Kravitz disse que o que a atraiu no papel de Bonnie –que, no romance de Liane Moriarty que inspirou a série, é branca– foi a oportunidade de trabalhar com o diretor Jean-Marc Vallée e com um “elenco dos sonhos”: Witherspoon, Nicole Kidman, Laura Dern e Shailene Woodley; com Woodley, ela trabalhou em três filmes da série “Divergente”, e as duas praticamente cresceram juntas.

Ao ler o roteiro pela primeira vez, Kravitz disse que “me pareceu muito necessário, e ter muito frescor, como se o papel estivesse ocupando um vazio criativo que eu nem sabia ter”.

Ela diz que não se incomodou por a série jamais reconhecer que Bonnie era a única pessoa não branca no ambiente em geral monocromático do norte da Califórnia que serve de cenário a “Big Little Lies”.

“Na primeira temporada, havia algo de realmente refrescante em não fazer disso parte da narrativa”, ela disse. “È frustrante quando pessoas não brancas só podem interpretar um personagem escrito como membro de uma minoria. Por isso é refrescante quando as coisas não são assim. Mas ao mesmo tempo é complicado, porque você não quer ignorar o fato.
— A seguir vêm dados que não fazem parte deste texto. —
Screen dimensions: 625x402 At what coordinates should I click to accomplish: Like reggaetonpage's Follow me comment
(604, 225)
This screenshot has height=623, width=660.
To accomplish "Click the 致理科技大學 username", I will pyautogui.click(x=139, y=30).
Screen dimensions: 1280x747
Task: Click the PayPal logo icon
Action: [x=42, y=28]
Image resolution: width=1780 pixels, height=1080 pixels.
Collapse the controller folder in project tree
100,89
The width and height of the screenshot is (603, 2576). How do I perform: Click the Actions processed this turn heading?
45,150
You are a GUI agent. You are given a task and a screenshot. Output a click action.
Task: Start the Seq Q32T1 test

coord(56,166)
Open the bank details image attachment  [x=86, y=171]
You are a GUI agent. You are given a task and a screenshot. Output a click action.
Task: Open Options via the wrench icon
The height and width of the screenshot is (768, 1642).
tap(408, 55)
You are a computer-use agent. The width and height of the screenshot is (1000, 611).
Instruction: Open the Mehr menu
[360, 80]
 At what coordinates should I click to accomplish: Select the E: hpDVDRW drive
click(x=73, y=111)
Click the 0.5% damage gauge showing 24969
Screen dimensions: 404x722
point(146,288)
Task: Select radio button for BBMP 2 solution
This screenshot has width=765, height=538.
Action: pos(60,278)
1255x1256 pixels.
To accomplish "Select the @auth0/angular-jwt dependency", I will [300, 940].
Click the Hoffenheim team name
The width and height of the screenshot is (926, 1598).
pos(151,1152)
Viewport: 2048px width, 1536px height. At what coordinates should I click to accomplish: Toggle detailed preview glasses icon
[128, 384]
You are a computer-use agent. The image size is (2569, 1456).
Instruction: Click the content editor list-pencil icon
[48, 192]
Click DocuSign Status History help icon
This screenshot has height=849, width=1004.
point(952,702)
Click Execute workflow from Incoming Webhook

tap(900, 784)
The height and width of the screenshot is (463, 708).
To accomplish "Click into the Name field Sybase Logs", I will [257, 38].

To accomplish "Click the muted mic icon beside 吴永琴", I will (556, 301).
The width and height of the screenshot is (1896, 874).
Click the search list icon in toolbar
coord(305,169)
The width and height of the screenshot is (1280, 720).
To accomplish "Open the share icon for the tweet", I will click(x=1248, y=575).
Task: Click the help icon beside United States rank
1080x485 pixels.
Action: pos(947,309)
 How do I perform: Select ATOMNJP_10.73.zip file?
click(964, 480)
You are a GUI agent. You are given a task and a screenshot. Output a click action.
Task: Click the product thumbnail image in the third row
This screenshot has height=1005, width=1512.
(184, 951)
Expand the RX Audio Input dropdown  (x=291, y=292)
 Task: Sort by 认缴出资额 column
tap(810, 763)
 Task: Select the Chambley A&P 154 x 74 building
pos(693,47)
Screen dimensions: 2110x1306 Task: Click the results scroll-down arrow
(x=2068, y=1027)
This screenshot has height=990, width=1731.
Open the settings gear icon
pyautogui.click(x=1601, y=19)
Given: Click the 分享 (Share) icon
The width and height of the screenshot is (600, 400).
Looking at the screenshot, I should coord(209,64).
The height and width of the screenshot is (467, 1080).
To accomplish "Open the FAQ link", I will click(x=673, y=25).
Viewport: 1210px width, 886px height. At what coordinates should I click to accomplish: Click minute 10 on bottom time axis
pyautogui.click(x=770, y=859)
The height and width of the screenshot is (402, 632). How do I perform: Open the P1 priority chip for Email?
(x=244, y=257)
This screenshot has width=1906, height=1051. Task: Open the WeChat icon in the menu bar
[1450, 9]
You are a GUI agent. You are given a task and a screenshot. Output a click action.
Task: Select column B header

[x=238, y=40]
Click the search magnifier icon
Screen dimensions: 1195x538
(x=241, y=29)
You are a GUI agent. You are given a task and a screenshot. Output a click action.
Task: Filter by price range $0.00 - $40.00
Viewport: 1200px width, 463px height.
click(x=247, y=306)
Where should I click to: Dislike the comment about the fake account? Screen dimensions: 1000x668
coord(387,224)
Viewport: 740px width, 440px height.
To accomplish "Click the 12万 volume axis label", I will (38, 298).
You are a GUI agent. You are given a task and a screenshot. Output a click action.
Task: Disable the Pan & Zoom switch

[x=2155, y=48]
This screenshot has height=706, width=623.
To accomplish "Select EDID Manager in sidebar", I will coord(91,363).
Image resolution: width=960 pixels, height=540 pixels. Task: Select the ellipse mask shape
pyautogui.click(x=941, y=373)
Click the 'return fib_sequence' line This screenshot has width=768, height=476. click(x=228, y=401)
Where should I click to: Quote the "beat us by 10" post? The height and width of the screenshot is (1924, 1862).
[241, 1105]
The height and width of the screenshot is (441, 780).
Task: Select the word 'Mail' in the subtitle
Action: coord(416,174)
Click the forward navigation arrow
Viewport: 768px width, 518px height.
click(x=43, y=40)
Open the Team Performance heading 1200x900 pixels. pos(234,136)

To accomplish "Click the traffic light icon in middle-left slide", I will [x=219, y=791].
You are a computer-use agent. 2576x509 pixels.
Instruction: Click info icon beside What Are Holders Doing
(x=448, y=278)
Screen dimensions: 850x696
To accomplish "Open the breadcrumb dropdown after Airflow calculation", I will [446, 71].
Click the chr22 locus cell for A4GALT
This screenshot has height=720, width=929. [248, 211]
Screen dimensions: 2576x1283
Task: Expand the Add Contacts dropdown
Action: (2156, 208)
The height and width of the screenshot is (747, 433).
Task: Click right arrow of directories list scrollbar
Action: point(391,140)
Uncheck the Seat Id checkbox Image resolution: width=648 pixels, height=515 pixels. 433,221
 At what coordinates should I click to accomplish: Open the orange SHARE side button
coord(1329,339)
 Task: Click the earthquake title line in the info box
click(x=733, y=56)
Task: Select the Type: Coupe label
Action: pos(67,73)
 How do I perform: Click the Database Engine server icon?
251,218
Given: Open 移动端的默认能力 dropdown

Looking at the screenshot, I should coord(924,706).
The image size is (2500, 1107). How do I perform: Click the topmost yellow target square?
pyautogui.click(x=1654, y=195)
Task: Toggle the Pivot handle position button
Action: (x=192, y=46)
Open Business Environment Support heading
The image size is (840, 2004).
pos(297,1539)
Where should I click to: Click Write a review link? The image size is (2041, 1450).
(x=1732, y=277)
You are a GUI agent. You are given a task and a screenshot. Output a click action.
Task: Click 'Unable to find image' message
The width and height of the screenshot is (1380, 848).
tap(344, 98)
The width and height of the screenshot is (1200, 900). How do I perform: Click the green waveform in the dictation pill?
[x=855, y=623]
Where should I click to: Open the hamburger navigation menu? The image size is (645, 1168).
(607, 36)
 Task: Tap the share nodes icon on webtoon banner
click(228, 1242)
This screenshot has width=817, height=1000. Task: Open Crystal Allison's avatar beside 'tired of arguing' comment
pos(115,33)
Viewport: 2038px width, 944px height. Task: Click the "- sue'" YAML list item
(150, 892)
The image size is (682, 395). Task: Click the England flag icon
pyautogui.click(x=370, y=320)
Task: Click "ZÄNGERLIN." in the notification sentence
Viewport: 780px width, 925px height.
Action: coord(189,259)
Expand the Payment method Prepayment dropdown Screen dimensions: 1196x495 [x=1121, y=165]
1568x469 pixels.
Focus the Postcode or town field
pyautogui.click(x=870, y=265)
Parte de nossa responsabilidade, como contadores de histórias, é contar a verdade”

Ela disse que trouxe ideias pessoais para o papel de Bonnie, maneiras que lhe pareciam reais de explorar a posição da personagem no mundo da série. “Propus coisas, e as pessoas não curtiram, o que não é problema”, ela disse. “Não é como se não tivesse coisa alguma a fazer. Acontece muita coisa na vida de Bonnie, além de ela ser parte de uma minoria. Mas os detalhes que propus, a profundidade que eles propiciariam, teriam sido uma delícia”.

Kravitz nasceu em 1988, quando sua mãe era mais conhecida como Denise Huxtable, aluna do Hillman College em “A Differente World”, série derivada de “Cosby Show”, e seu pai era um músico que ainda batalhava pelo sucesso sob o pseudônimo Romeo Blue. Seus pais se separaram em 1995, quando Kravitz tinha quatro anos. No ano seguinte, Bonet e a filha se instalaram em uma área relativamente isolada do Topanga Canyon, em um terreno de dois hectares.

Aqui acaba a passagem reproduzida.